::: SOURCE DOCUMENT

Israel arrested 9,000 Palestinians last year, 700 of them children
A former Israeli military commander has told the BBC that Palestinian youngsters are routinely ill-treated by Israeli soldiers while in custody, reports the BBC' s Katya Adler from Jerusalem and the West Bank.
"You take the kid, you blindfold him, you handcuff him, he's really shaking... Sometimes you cuff his legs too. Sometimes it cuts off the circulation.
"He doesn't understand a word of what's going on around him. He doesn't know what you're going to do with him. He just knows we are soldiers with guns. That we kill people. Maybe they think we're going to kill him.
"A lot of the time they're peeing their pants, just sit there peeing their pants, crying. But usually they're very quiet.''
Eran Efrati is a former commander in Israel's army. He served in the occupied West Bank.
In a discreet park in Jerusalem we meet to discuss allegations that soldiers like him often mistreat Palestinian minors, suspected of throwing stones.
Mr Efrati - who left the army five months ago - says the allegations are true:
''I never arrested anyone younger than nine or 10, but 14, 13, 11 for me, they're still kids. But they're arrested like adults.
"Every soldier who was in the Occupied Territories can tell you the same story. The first months after I left the army I dreamed about kids all the time. Jewish kids. Arab kids. Screaming.
''Maybe [the kid is] blindfolded for him not to see the base and how we're working... But I believe maybe we put the blindfold because we don't want to see his eyes. You don't want him to look at us - you know, beg us to stop, or cry in front of us. It's a lot easier if we don't see his eyes.
''When the kid is sitting there in the base, I didn't do it, but nobody is thinking of him as a kid, you know - if there is someone blindfolded and handcuffed, he's probably done something really bad. It's OK to slap him, it's OK to spit on him, it's OK to kick him sometimes. It doesn't really matter.''
Israel says stones can be deadly weapons
Young Palestinians are mostly arrested for throwing stones at Jewish settlers or Israeli soldiers.
This, they say, is their only means of venting their frustration at Israel's military occupation of their home, the West Bank.
Every week in the West Bank village of Bilin, Palestinians organise a demonstration against Israel's West Bank barrier.
Israel says it needs the barrier to stop attacks on its citizens. Palestinians call it a land grab. They say it makes their daily life even tougher.
Israeli soldiers monitor the protest from the other side of the barrier.
At a recent protest, I watched a gang of Palestinian boys darting amongst the olive trees, picking up stones and rocks to throw at the soldiers.
Some used sling-shots. Many had a scarf or shawl wrapped round their face to hide their identity.
The soldiers responded with tear gas and sound grenades. Sometimes they have used rubber-coated bullets too.
After he left the military, Mr Efrati said he dreamed about children screaming
Often after an incident like this, Israeli soldiers raid a West Bank village.
Usually in the middle of the night. The arrests can be brutal.
''Their faces were painted when they came for him. It was frightening. All those soldiers for one boy. They put iron weights on his back in the jeep and beat him all the way to jail. He couldn't get up for a week.''
Mohammad Ballasi's 15-year-old son, also called Mohammad, was arrested by Israeli soldiers for stone-throwing.

::::::
::: DATA LINES

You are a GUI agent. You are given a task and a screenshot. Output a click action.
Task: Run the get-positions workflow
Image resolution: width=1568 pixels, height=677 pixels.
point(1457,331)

::::::

### EXERCISE DETAILS
Please say what the article on Israel's arrests of Palestinian children gives as the main reason young Palestinians are arrested. The material is separate from the article and unrelated to it.

### FULL ANSWER
They are mostly arrested for throwing stones at Jewish settlers or Israeli soldiers.